桿菌肽效價(jià)近線性上升至30 h的峰值濃度1 123 U/mL，與發(fā)酵5基本一樣，但是補(bǔ)糖量總計(jì)500 g，比發(fā)酵5補(bǔ)糖量(750 g)減少了33.3%，節(jié)約了成本。而且這種基于DO耦合的補(bǔ)料方式滿足了細(xì)胞對(duì)DO-糖代謝匹配的需求，桿菌肽對(duì)糖的得率系數(shù)(YP/S)提高了22.7%(表1)。

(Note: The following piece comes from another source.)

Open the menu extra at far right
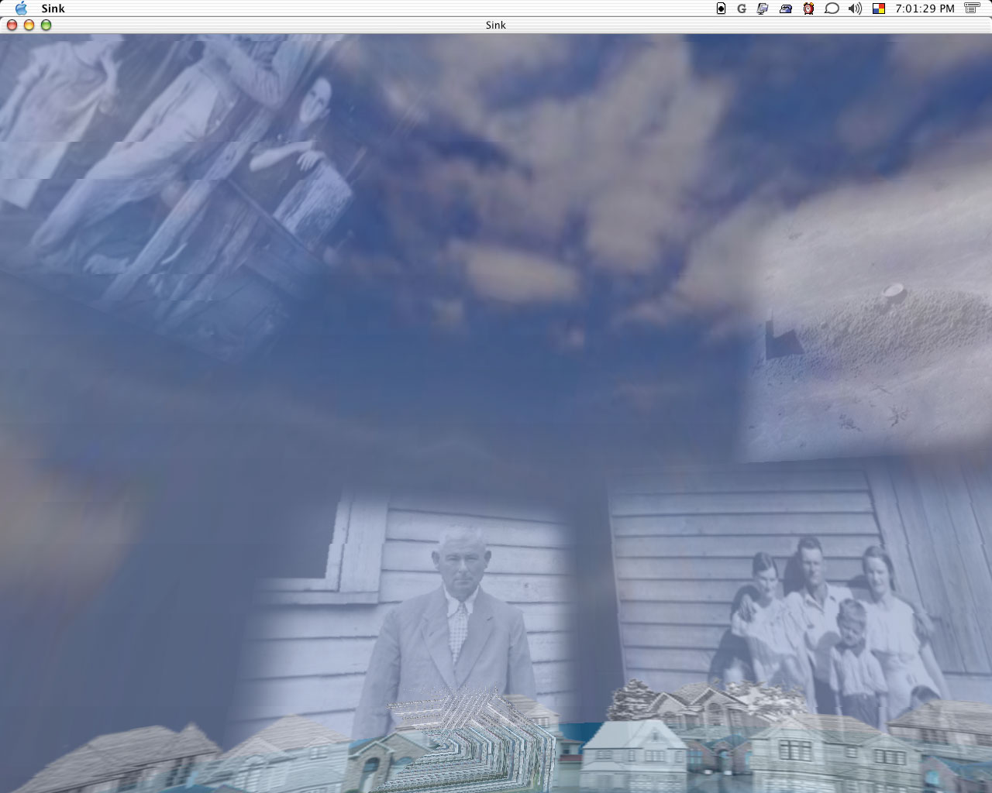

2.7 發(fā)酵策略7(間歇-DO耦合-二次氮源補(bǔ)料)對(duì)LC菌株生長(zhǎng)和桿菌肽合成的影響

鑒于發(fā)酵6和發(fā)酵5的試驗(yàn)結(jié)果，考慮到桿菌肽合成不僅與糖和DO有關(guān)，更是涉及到碳-氮-氧的綜合因素，因此，在發(fā)酵6的基礎(chǔ)上，于24 h二次補(bǔ)入氮源(豆粕250 g、玉米漿125 g)形成發(fā)酵策略7，考察其對(duì)桿菌肽合成的影響。

如圖7所示，桿菌肽效價(jià)持續(xù)合成至30 h,達(dá)到峰值1 220 U/mL，比發(fā)酵6提高了9.1%，說(shuō)明24 h后，氮源不足是影響桿菌肽合成的另一個(gè)重要因素。另外，雖然生物量于24 h達(dá)到峰值(45×109CFU/mL)后自溶，但是27 h時(shí)細(xì)胞僅自溶了11%，相比于發(fā)酵6(自溶率33%)降低了66%。說(shuō)明綜合匹配碳-氮-氧3個(gè)關(guān)鍵因素的補(bǔ)料方式能有效地維持細(xì)胞在發(fā)酵中后期的代謝活性，形成了基于細(xì)胞生理需求的發(fā)酵策略，突破了有關(guān)葡萄糖不適宜作為桿菌肽補(bǔ)料碳源的認(rèn)知，并提高了桿菌肽的合成效率[40.67 U/(mL·h)]，比相關(guān)報(bào)道[14]的桿菌肽合成效率[29 U/(mL·h)]提高了40.3%。

圖7 發(fā)酵7對(duì)細(xì)胞生長(zhǎng)和桿菌肽合成的影響

Fig.7 Influences of fermentation 7 on cell growth and bacitracin synthesis

為了進(jìn)一步分析補(bǔ)料策略對(duì)桿菌肽合成的影響，對(duì)發(fā)酵1～7進(jìn)行了總結(jié)，相關(guān)參數(shù)如表1所示。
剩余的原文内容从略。